Go to the line holding "Viewport: 868px width, 481px" in the entries below and write out exactly every line down to and including the line holding "Given: Jump to today with Heute button".

[Data for this task Boundary: Start]

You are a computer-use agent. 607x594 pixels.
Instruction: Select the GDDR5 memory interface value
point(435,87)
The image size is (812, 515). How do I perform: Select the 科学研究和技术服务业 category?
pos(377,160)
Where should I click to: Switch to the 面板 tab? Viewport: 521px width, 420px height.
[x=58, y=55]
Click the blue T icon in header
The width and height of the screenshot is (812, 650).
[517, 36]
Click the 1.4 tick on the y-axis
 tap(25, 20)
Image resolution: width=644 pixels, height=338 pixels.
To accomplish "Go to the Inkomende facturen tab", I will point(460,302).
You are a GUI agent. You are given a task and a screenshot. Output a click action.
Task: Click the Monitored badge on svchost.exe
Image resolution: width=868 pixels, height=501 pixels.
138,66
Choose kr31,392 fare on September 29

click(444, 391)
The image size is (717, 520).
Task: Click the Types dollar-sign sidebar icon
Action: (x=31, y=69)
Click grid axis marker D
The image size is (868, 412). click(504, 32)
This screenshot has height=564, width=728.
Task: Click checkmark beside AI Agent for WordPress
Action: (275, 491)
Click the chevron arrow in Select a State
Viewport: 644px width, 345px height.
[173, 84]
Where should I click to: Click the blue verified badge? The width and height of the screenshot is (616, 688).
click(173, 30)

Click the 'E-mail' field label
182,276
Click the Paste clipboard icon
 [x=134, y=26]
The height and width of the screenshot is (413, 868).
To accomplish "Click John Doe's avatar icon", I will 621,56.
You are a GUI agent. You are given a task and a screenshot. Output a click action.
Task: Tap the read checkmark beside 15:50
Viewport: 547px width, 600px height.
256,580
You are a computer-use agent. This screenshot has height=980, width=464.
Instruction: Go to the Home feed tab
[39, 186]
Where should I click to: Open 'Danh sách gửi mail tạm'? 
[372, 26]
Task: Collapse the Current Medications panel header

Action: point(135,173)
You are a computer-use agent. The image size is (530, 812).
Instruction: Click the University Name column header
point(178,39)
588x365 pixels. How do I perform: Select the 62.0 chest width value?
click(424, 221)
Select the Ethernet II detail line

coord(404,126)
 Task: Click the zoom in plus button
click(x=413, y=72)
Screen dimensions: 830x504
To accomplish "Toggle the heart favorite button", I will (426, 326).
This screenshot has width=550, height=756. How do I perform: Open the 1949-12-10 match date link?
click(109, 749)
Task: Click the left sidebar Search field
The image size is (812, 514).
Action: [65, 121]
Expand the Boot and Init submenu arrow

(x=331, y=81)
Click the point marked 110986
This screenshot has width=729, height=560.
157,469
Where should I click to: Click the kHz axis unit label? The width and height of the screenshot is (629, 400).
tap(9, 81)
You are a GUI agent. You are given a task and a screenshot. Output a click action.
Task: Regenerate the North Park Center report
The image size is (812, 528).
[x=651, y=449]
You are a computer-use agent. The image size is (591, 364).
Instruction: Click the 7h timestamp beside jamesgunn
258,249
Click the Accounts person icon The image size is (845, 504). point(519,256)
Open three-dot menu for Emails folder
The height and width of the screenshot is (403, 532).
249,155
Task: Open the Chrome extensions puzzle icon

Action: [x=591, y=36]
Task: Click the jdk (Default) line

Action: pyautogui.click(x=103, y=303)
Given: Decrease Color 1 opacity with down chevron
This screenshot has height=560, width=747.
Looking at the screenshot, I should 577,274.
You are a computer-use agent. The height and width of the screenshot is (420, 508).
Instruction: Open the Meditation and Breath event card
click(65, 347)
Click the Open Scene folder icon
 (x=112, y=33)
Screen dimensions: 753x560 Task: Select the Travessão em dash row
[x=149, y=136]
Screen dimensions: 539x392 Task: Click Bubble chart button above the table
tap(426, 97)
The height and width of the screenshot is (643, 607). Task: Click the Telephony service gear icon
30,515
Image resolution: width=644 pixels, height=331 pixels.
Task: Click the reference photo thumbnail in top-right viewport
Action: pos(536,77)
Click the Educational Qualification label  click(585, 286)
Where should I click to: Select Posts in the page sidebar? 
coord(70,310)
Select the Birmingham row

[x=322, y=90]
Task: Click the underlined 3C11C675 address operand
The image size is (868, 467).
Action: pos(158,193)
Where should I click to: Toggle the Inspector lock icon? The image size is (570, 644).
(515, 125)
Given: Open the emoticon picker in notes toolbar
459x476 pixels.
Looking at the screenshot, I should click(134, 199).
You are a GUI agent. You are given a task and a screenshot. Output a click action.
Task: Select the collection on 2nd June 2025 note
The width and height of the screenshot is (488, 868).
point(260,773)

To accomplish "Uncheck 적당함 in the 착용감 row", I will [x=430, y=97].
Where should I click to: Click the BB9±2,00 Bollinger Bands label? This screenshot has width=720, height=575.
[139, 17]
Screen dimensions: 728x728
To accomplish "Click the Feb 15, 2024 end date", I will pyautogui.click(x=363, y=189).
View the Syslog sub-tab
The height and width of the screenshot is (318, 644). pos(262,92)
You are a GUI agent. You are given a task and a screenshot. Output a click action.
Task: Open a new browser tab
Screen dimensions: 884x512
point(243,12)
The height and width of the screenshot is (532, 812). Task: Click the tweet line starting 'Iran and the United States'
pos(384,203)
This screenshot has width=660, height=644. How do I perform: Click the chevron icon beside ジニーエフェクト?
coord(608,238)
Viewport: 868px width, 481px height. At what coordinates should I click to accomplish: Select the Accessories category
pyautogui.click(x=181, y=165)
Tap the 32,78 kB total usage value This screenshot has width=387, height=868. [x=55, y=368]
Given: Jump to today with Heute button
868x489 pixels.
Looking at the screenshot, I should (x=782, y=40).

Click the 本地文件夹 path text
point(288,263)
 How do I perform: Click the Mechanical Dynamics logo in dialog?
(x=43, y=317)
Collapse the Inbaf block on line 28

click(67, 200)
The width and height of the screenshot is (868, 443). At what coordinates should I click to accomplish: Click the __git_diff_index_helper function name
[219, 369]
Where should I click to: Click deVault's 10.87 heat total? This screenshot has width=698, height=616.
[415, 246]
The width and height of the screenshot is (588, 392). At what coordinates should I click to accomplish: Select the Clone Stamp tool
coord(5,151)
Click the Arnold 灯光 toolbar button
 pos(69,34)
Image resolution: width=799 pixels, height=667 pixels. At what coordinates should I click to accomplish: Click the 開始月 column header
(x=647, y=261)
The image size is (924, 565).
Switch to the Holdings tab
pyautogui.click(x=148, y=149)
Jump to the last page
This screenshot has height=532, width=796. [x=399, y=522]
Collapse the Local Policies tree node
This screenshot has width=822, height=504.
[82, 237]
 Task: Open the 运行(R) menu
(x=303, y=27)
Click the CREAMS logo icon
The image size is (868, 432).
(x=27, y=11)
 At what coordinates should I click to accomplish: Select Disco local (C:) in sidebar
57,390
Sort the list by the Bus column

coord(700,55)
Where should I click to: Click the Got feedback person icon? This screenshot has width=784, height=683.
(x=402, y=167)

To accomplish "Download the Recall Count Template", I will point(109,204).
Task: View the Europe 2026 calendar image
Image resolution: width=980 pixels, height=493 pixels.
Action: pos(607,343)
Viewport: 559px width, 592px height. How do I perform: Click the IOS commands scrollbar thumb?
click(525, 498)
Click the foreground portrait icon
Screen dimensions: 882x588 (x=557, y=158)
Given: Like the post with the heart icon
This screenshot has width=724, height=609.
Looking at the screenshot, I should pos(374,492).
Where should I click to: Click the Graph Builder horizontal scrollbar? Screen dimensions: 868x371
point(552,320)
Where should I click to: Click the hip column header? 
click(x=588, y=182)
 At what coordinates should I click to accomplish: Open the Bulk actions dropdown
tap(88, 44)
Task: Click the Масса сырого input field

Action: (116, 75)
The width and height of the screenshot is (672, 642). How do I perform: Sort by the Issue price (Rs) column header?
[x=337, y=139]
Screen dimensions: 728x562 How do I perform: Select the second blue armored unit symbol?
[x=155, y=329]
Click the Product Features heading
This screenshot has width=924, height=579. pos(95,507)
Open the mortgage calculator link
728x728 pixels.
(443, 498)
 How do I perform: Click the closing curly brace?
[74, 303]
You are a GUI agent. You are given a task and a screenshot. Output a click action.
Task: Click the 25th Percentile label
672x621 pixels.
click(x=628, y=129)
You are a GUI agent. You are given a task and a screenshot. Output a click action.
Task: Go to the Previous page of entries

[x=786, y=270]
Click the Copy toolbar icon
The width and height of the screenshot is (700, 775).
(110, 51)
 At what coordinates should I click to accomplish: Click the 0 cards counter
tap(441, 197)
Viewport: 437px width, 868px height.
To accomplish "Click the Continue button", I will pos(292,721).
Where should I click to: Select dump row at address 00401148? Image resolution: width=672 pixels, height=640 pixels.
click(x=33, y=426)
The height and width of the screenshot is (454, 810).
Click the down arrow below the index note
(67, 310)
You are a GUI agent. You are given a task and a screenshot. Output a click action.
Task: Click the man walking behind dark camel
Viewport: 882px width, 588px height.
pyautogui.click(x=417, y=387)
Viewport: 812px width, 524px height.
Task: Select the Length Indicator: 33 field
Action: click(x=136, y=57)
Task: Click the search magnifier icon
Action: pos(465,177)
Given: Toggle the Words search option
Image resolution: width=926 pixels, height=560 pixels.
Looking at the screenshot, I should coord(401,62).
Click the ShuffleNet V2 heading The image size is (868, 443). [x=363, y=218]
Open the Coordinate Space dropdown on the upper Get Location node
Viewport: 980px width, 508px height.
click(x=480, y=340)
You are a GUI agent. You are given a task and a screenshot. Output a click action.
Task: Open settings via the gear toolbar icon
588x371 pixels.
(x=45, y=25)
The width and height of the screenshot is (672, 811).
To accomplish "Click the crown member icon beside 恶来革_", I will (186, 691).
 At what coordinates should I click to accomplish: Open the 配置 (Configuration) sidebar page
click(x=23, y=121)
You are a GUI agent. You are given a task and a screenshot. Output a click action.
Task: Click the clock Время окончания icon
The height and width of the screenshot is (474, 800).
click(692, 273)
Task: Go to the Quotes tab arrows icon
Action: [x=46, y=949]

[Data for this task Boundary: End]

* [Exercise answer]
Viewport: 868px width, 481px height. At what coordinates should I click to accomplish: Select the Accessories category
pyautogui.click(x=181, y=165)
Tap the 32,78 kB total usage value This screenshot has width=387, height=868. [x=55, y=368]
Given: Jump to today with Heute button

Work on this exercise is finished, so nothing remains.